The Essex House is not alone changing its brand affiliation. As the recession has eased and hotel occupancy rates have improved, hotel owners have been increasingly changing their affiliations from one brand to a competitor’s – what is known in the industry as reflagging.
According to statistics from Smith Travel Research, a research firm in Henderson, Tenn., nearly 2,500 hotels were reflagged in 2011. While that represents just a 5 percent sliver of all U.S. hotel properties, it was still a 39 percent increase from 2010.
“In the aftermath of the recession, travel patterns have changed,” said Bjorn Hanson, divisional dean and clinical professor at the Preston Robert Tisch Center for Hospitality, Tourism and Sports Management at New York University. “Owners think about repositioning, with some trading up, others forced to trade down.”
Five-year leases on properties opened in 2006 and 2007 are expiring now. Typically hotel brands do not own the hotels. Hotels may have a contract with a management company or a hotel owner may have a franchise agreement.
“The new brand promises either lower fees or offers more flexible standards that provide the hotel with ways to be more efficient or have a greater reach in a market,” said Henry Harteveldt, chief research officer and co-founder of the Atmosphere Research Group in San Francisco.
Operators reflag, he said, to take advantage of benefits they are not getting from a current brand.
While experts say most conversions run smoothly, some may hit snags, at least initially.
“The new personnel coming in are competent, trained and supervised,” Hanson said. “But they may not be familiar with the technology or what’s in the drawer at the front desk.”
One brand, Holiday Inn of the InterContinental Hotels Group, began considering a reinvigoration of the brand in 2004. Changes began in late 2007 after guests complained about inconsistency among the properties.
“Guests were saying the lobbies and bathrooms weren’t modern, the beds weren’t comfortable,” said Verchele Wiggins, vice president for global brand management for the Holiday Inn brands at InterContinental.

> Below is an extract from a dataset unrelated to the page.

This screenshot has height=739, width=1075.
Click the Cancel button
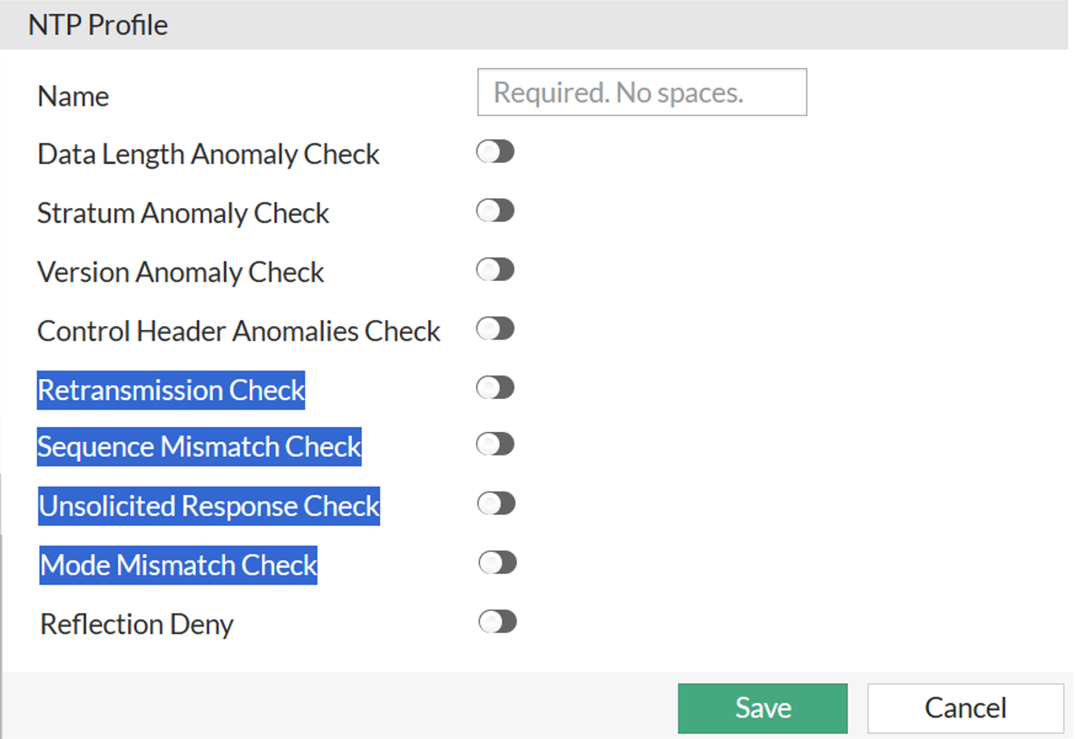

In the last eight years, more than 1,400 hotels were removed from the brand. About 1,800 were a combination of newly built Holiday Inns and conversions to Holiday Inn. And just more than 1,600 existing Holiday Inns chose to remain with the brand. Each new or existing hotel spent about $150,000 to $250,000 to comply with modernization requirements.
J.D. Power and Associates now ranks Holiday Inn first in its midscale full-service hotel category, up from sixth place in 2009 and 2010.
Although not every rebranding involves a renovation, even a straightforward changeover can be a nuisance for guests. Harteveldt said during one stay at a recently reflagged hotel, he saw a steady stream of hotel personnel in his room as they exchanged room service menus and changed nameplates on the telephone and the brand of shampoo in the bathroom. When he questioned the need for the frequent interruptions, he said he was told, “We’re obliged to uphold the standard of the brand.”
And, while a transformation is under way, convention and meeting managers with contracts for coming events need to check with the hotel to make sure their plans are still in place.
The housekeeping staff may remain with the hotel, but senior managers, including the event manager, the general manager or the chef who designed and approved the menu may leave, said Jim Butler, partner and chairman of the global hospitality group at Jeffer, Mangels, Butler & Mitchell law firm in Los Angeles.
“A property can be very different once a hotel changes flags,” he added.
He urged anyone booking an event to be alert to the surroundings.
“Try to get a feel,” he said, and see if people are smiling or maintenance has been deferred.
And he suggested trying to put a provision in the contract that allows cancellation if there is a change of branding, management or the operating standard of the hotel.